[HOW TO COMPLETE THIS TASK] Of the material below, the lines to be retyped are those from the line containing "Click the redo (重做) arrow icon" through the line containing "Image resolution: width=1316", inclusive; reproduce them exactly.

[EXERCISE DATA]
++++

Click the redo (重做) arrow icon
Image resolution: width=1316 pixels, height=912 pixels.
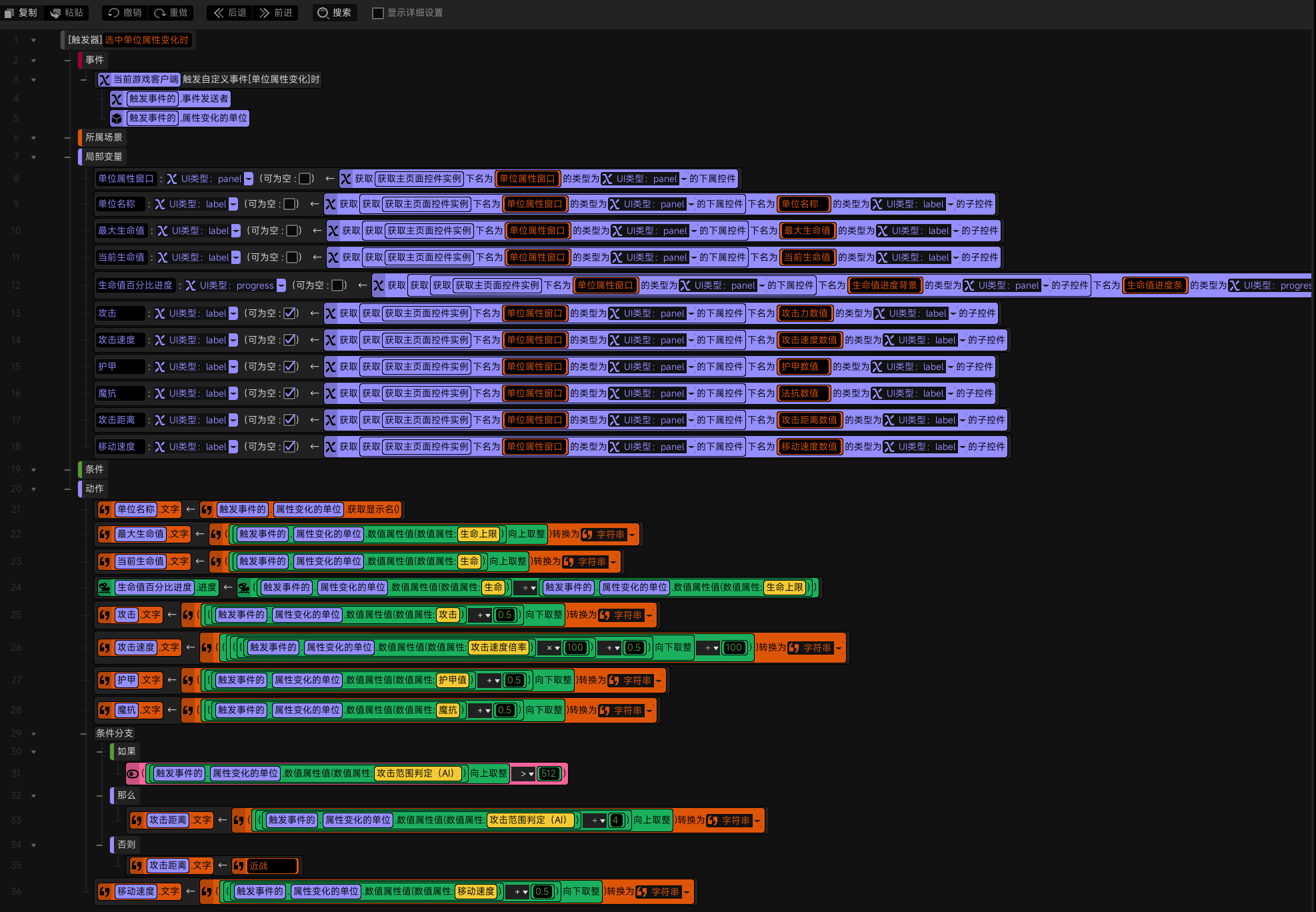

++++

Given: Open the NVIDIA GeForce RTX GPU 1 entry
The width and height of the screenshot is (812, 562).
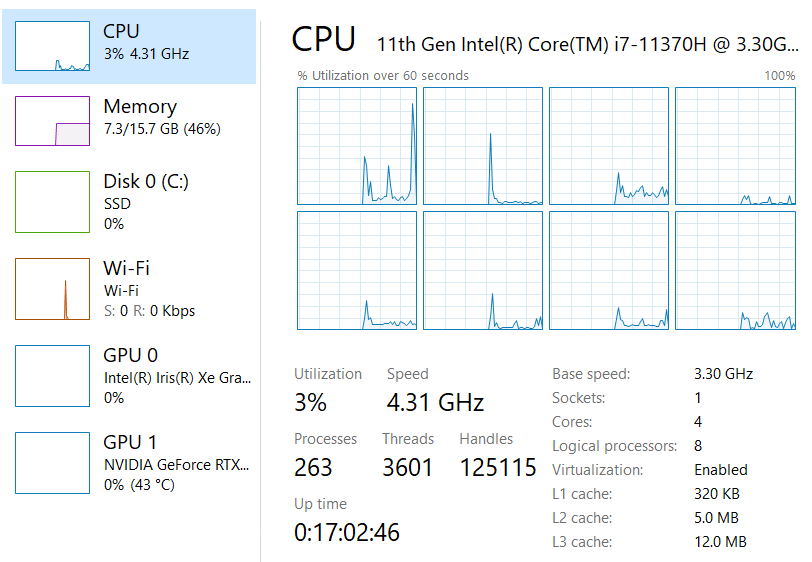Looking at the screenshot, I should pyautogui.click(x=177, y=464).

++++

[RESPONSE AREA]
Click the redo (重做) arrow icon
Image resolution: width=1316 pixels, height=912 pixels.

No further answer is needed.